Un’esperienza gratificante: c’era tutto da inventare, i colleghi erano quasi tutti a contratto e la maggior parte alla loro prima esperienza, le fila degli iscritti si ingrossavano a ritmi esponenziali, la conquista di nuovi spazi era ogni anno all’ordine del giorno e quando avevamo gli uffici e le aule, mancavano le scrivanie e i computer.
Insomma non ci si annoiava (a parte le beghe create ad arte da qualche preside di facoltà malpancista!)
Acqua passata, dal primo novembre 2014 sono in pensione dopo quarant’anni e passa trascorsi all’università, diecimila studenti esaminati (uno più uno meno), circa cinquecento laureati (la maggior parte quando la tesi era una cosa seria o addirittura serissima), una trentina di libri (fra monografie e curatele), una lunga schiera di conoscenze e qualche amico qua e là.
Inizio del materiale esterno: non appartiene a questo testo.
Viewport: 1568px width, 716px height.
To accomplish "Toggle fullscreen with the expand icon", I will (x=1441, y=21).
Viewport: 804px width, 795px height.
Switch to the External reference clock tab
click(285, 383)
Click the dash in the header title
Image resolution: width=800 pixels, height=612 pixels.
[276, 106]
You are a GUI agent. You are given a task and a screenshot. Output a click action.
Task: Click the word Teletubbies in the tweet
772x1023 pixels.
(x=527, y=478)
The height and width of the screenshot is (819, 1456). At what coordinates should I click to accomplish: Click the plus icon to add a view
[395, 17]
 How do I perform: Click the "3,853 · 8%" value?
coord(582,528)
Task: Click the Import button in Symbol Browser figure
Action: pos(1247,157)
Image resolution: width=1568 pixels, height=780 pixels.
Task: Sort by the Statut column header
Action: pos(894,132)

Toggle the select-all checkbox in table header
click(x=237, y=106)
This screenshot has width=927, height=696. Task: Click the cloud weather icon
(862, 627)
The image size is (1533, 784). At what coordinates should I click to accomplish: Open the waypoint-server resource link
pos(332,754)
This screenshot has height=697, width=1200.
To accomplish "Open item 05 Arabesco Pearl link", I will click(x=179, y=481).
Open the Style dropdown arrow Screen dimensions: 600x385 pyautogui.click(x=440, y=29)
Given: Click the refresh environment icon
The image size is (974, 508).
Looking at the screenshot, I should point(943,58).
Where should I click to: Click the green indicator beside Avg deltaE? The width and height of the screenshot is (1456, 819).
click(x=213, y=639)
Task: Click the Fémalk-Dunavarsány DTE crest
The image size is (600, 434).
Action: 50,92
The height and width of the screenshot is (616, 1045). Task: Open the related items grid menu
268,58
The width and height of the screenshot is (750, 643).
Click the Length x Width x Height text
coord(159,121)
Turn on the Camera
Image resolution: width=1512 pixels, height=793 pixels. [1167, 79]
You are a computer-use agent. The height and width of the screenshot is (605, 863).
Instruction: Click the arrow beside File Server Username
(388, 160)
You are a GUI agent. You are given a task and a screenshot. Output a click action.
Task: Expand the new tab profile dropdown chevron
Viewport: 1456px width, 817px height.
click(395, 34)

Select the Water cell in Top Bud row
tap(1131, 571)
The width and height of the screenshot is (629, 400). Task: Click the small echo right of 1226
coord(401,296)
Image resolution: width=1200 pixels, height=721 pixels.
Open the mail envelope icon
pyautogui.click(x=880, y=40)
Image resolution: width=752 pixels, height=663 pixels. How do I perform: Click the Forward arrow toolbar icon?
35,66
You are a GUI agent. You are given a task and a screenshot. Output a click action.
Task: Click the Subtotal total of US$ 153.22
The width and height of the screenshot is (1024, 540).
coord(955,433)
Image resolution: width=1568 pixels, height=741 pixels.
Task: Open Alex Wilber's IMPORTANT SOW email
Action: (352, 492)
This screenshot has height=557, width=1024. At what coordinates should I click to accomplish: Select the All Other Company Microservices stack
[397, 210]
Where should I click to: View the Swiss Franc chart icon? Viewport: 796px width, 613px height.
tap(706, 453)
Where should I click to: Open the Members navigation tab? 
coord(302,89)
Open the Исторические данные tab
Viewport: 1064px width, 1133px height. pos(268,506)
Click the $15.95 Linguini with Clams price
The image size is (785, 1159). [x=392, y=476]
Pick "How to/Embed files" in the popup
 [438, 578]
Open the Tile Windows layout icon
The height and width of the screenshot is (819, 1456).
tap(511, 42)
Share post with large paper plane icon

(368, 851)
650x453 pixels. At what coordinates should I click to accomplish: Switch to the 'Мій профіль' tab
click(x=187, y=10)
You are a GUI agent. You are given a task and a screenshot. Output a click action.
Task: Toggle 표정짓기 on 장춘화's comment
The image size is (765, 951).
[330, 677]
Un lungo periodo in cui ho cercato di captare tante suggestioni: quelle iniziali di Werther Angelini e Lino Marini; poi quelle di Renzo Paci e Sergio Anselmi sull’onda dei “Quaderni Storici” e più tardi quelle interdisciplinari e ariose, a volte provocatorie, di Franco Della Peruta e Lucio Gambi. Senza tralasciare lo stimolante e dialettico sodalizio con colleghi coetanei come Luigi Faccini e Claudio Giovannini, con cui purtroppo la collaborazione si è interrotta troppo presto.
(I colleghi che non ho citato non me ne vogliano, perché con loro il rapporto culturale, lo scambio di idee, le occasioni amicali restano ancora aperti …).